◆ **Exercise details**
Copy out all lines in the data below containing the string "Loba".

◆ **The data**
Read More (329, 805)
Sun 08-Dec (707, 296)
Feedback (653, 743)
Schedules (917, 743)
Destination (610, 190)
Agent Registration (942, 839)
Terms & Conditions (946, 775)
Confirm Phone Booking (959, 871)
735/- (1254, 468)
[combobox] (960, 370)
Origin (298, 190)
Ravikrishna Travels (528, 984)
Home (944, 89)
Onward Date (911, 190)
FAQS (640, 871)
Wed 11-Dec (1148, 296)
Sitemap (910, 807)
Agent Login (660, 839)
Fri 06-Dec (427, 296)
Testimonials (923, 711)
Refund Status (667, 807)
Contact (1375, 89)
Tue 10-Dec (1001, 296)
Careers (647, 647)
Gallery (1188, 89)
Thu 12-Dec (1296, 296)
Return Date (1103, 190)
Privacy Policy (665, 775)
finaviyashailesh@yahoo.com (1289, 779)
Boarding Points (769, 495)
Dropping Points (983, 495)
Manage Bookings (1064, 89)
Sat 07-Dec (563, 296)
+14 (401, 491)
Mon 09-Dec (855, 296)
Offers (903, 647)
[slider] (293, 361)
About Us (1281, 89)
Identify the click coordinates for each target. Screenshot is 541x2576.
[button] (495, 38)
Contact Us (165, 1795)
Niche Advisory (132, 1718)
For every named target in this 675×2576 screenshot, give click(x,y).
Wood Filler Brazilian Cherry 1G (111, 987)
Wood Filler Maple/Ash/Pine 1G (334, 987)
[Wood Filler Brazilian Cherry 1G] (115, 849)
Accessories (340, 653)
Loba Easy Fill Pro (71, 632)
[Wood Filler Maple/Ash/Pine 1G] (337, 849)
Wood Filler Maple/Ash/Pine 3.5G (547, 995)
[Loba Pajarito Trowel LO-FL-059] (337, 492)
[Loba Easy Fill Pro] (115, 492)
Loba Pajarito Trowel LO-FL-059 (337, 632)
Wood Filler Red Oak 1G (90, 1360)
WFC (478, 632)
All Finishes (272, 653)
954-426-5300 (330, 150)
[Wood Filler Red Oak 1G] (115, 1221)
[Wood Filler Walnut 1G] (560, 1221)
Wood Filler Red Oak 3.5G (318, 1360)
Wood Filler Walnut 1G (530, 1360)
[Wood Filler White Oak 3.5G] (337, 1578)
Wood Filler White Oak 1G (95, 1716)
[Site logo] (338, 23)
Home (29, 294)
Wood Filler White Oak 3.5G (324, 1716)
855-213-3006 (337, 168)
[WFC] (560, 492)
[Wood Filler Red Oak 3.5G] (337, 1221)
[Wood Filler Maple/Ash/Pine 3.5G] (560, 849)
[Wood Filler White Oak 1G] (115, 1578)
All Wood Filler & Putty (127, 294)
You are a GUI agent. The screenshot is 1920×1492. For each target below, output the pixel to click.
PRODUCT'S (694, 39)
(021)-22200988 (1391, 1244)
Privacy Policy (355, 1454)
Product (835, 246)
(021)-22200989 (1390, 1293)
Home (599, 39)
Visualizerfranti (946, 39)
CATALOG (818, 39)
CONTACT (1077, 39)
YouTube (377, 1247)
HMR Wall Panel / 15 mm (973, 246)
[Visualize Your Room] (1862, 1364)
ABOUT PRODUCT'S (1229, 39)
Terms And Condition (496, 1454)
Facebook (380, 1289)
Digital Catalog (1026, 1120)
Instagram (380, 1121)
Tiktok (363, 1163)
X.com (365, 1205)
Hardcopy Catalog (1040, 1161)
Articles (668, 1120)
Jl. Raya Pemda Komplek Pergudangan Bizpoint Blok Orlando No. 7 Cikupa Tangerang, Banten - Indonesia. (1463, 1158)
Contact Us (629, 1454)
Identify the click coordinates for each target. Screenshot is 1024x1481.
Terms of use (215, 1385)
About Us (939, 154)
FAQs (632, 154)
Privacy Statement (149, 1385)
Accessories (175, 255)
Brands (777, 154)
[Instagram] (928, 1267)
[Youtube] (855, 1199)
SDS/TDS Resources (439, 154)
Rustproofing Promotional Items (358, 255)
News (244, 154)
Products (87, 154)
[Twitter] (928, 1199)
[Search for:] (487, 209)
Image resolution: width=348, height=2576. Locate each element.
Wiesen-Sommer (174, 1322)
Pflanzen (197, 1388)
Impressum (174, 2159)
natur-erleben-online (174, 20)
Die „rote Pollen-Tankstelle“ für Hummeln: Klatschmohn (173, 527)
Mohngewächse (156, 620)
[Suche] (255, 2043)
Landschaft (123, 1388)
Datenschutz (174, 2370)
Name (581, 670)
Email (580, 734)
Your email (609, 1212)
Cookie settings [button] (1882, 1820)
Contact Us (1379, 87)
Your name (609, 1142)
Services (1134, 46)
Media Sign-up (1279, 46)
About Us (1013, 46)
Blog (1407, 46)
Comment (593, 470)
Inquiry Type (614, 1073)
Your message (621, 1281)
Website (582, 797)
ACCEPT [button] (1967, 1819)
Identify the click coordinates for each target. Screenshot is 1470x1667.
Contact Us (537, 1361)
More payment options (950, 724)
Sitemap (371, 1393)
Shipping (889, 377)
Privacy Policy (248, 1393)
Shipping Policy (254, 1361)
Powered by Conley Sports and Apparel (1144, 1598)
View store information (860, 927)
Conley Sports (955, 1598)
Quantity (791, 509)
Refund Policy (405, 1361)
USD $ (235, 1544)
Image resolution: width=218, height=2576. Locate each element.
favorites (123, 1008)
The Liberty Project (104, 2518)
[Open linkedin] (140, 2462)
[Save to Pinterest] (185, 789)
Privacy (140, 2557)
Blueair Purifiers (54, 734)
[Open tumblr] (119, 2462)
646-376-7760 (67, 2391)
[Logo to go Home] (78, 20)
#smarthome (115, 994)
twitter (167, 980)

◆ **Answer box**
Loba Easy Fill Pro (71, 632)
[Loba Pajarito Trowel LO-FL-059] (337, 492)
[Loba Easy Fill Pro] (115, 492)
Loba Pajarito Trowel LO-FL-059 (337, 632)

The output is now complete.